Şimdi, saldırganlara biraz rahat nefes aldırmak için 'ateşkes' uygulamasına başvurdular.
Evet, ben de sizin gibi diyorum ki, gerçekten de 'İsrail diye bir devlet yok, Amerikan emperyalizminin Ortadoğu'daki 52 eyaleti var'
Ve o HAMAS'ın direniş erlerine, yiğit Müslümanlarına selam olsun. Yıkıntıların altından henüz çıkarılamayanlarıyla sayıları 25-30 bini bulacağı tahmin edilen kurbanlarımızın 'âhh'ı, biz Müslüman halkları da daha bir uyandırıyor."
-Evet, bu Trabzon'dan yazan bu okuyucunun mesajını bu kadar özetleyebildim.
*Almanya'dan Mustafa Çırak diyor ki: "Bir karikatür gördüm, gazetelerde.

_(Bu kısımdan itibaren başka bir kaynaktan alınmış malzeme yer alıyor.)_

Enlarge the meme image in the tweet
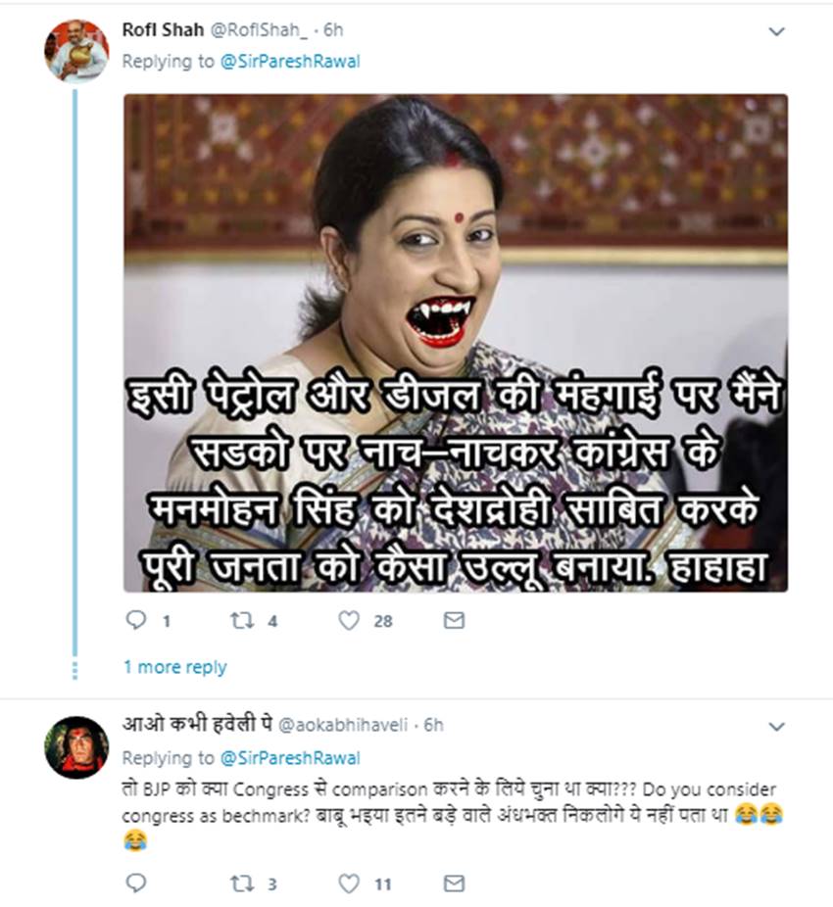This screenshot has width=833, height=907. pos(455,343)
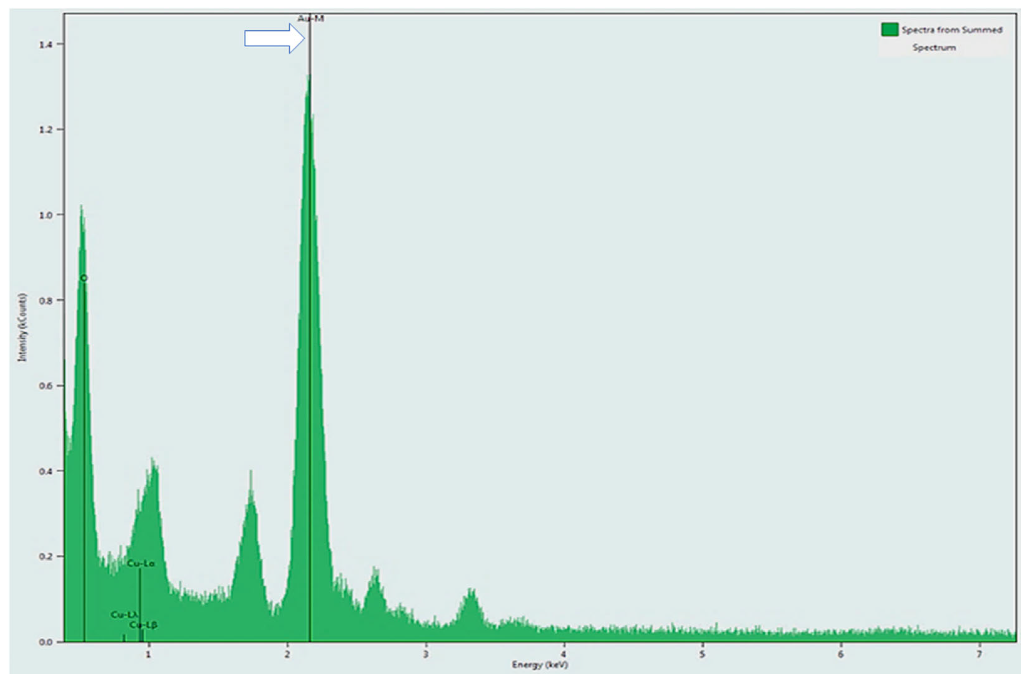Select the Cu-Lα line label
The image size is (1027, 683).
pos(140,564)
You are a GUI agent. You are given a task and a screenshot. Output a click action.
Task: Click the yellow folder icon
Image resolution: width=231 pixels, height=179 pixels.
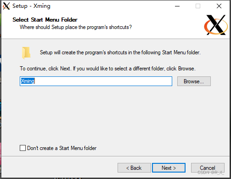26,53
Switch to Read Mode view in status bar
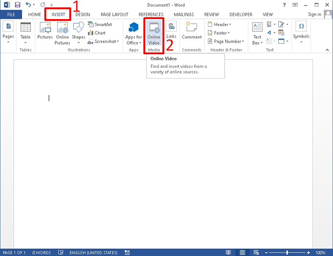The width and height of the screenshot is (333, 256). coord(228,252)
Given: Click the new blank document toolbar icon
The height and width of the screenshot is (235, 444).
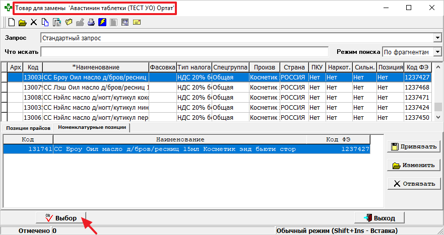Looking at the screenshot, I should 11,22.
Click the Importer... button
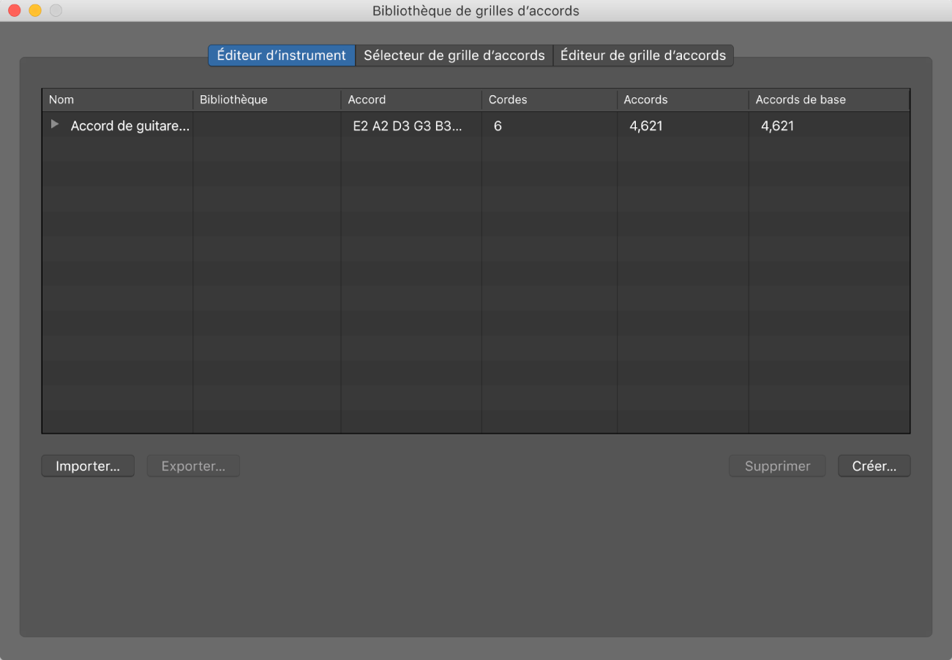The width and height of the screenshot is (952, 660). click(x=88, y=466)
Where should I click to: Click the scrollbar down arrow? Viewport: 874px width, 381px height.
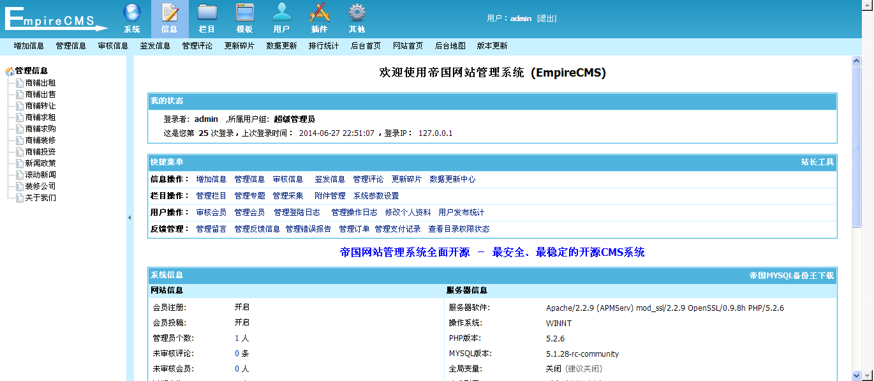pos(857,375)
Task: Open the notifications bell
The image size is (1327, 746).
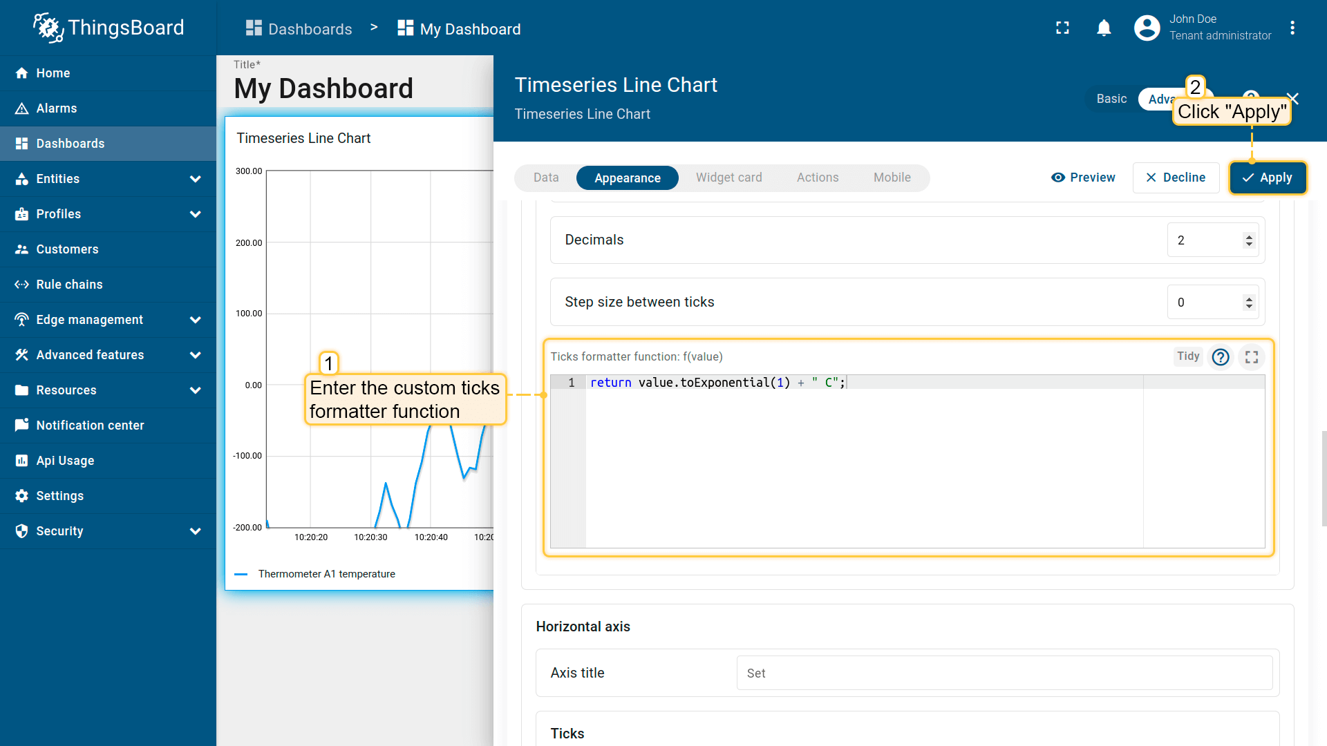Action: pyautogui.click(x=1104, y=28)
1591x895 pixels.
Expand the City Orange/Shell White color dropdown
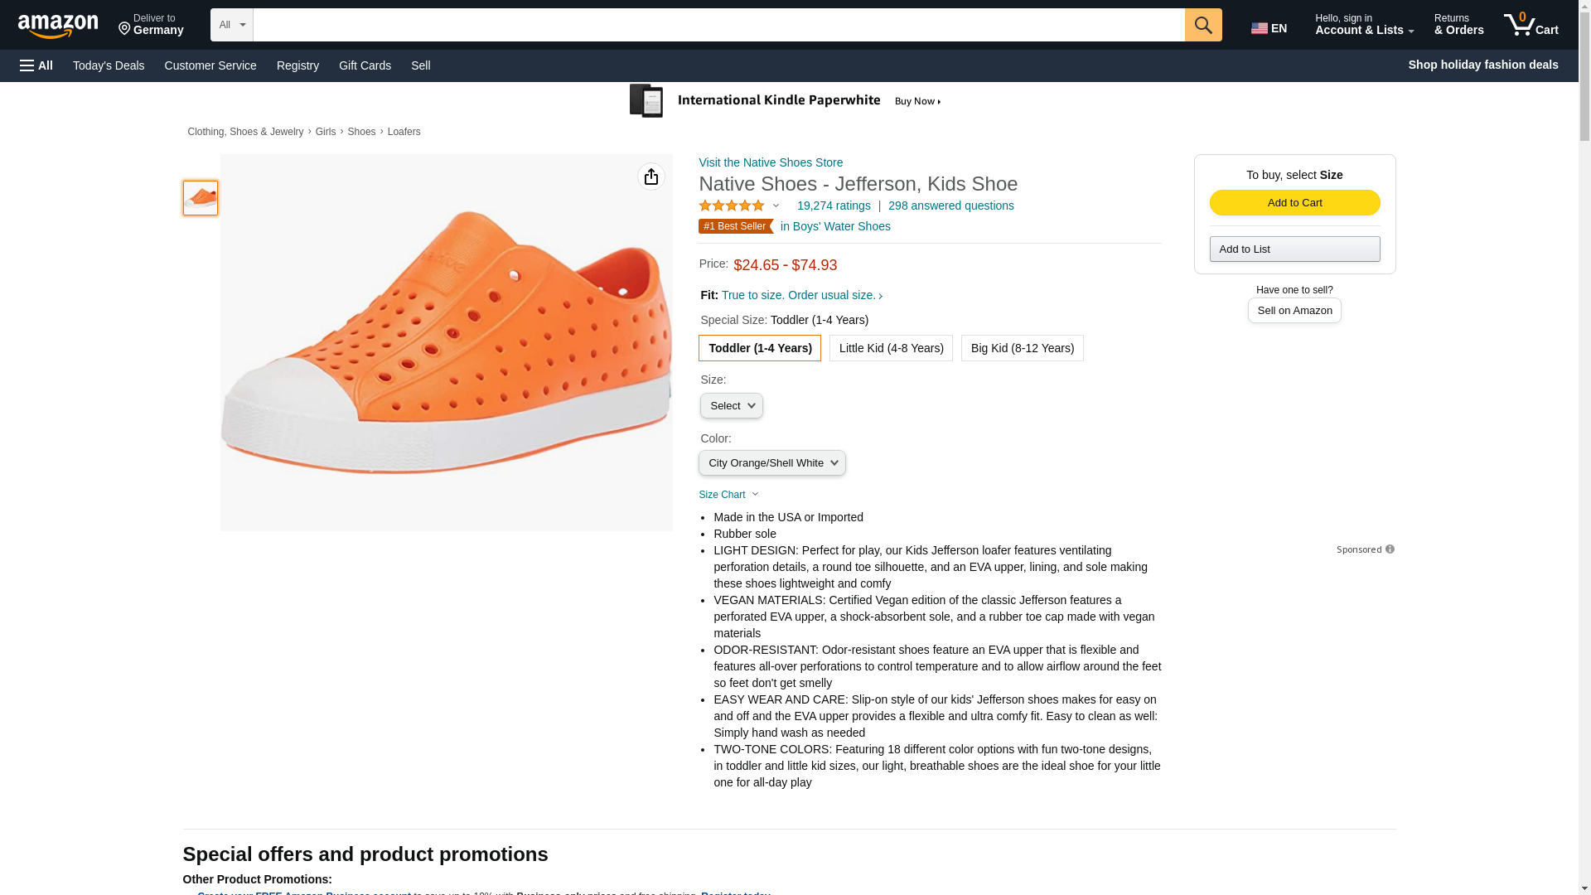(x=771, y=463)
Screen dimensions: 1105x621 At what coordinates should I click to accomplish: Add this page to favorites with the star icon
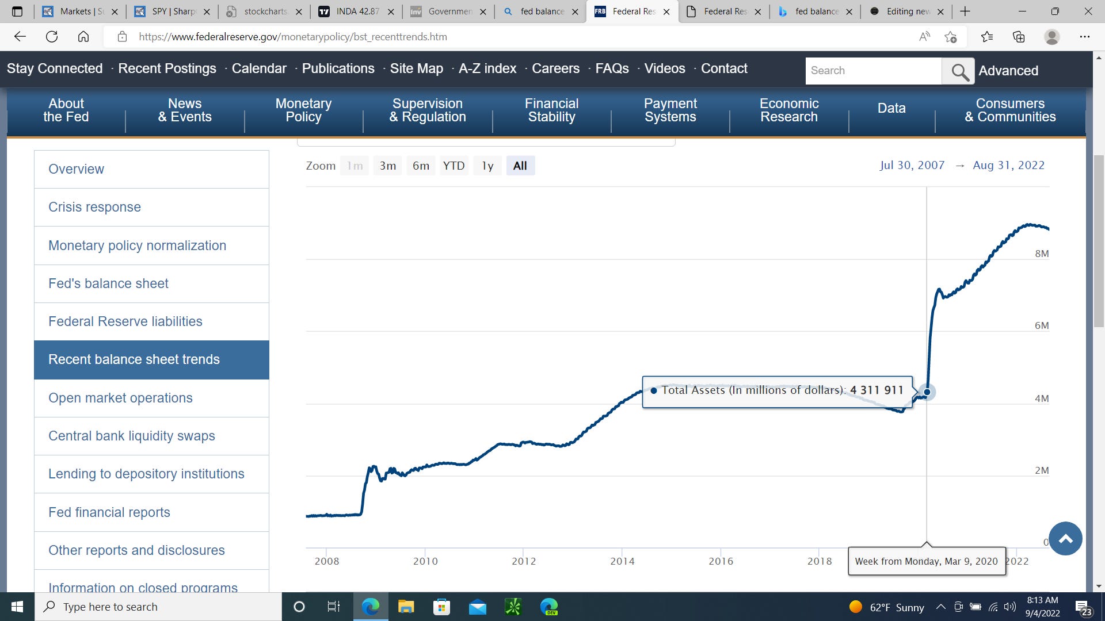pyautogui.click(x=950, y=36)
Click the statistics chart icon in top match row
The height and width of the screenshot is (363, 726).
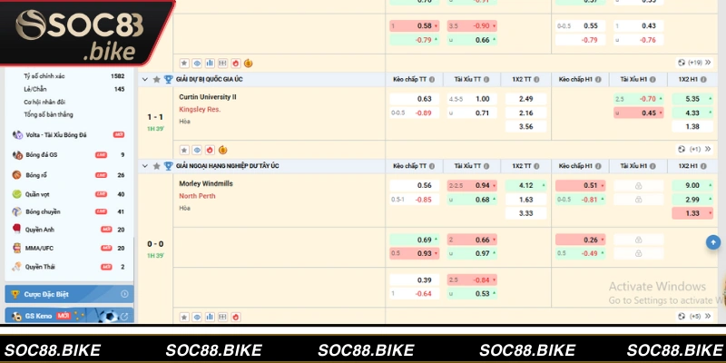[210, 63]
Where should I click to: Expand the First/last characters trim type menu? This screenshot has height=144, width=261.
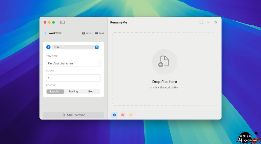(x=73, y=63)
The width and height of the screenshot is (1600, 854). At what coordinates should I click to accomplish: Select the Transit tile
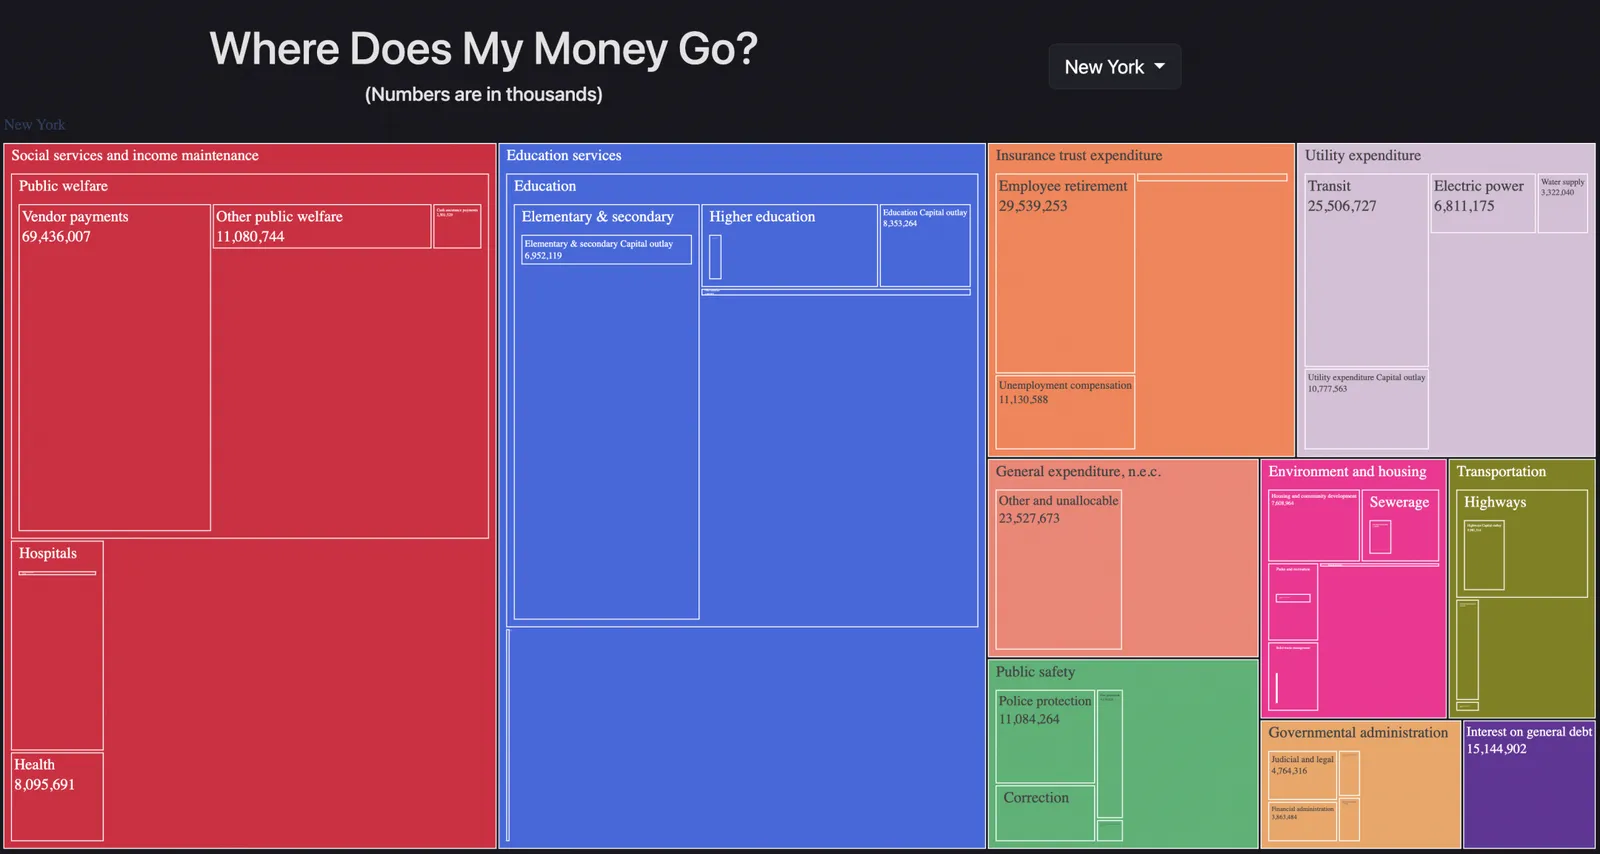1366,270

Bir Siyonist İsrail subayı tepeden tırnağa silahlı Yahudi askerine, uzakta elinde taşla bekleyen çocukların üzerine saldırması için tanka binmesini emrediyor.
Asker, 'Hayır binmeyeceğim, ben ölmekten korkuyorum.' diyor.
Komutanı da ,'Senin tankın var, onların ise, ellerinde taştan başka bir şey yok.' diyor.
Yahudi askerin, 'Ama, onlar ölmekten korkmuyorlar!..' şeklindeki cevabı, Gazze'de asıl kimlerin ve niçin kaybettiklerini çok iyi açıklıyor."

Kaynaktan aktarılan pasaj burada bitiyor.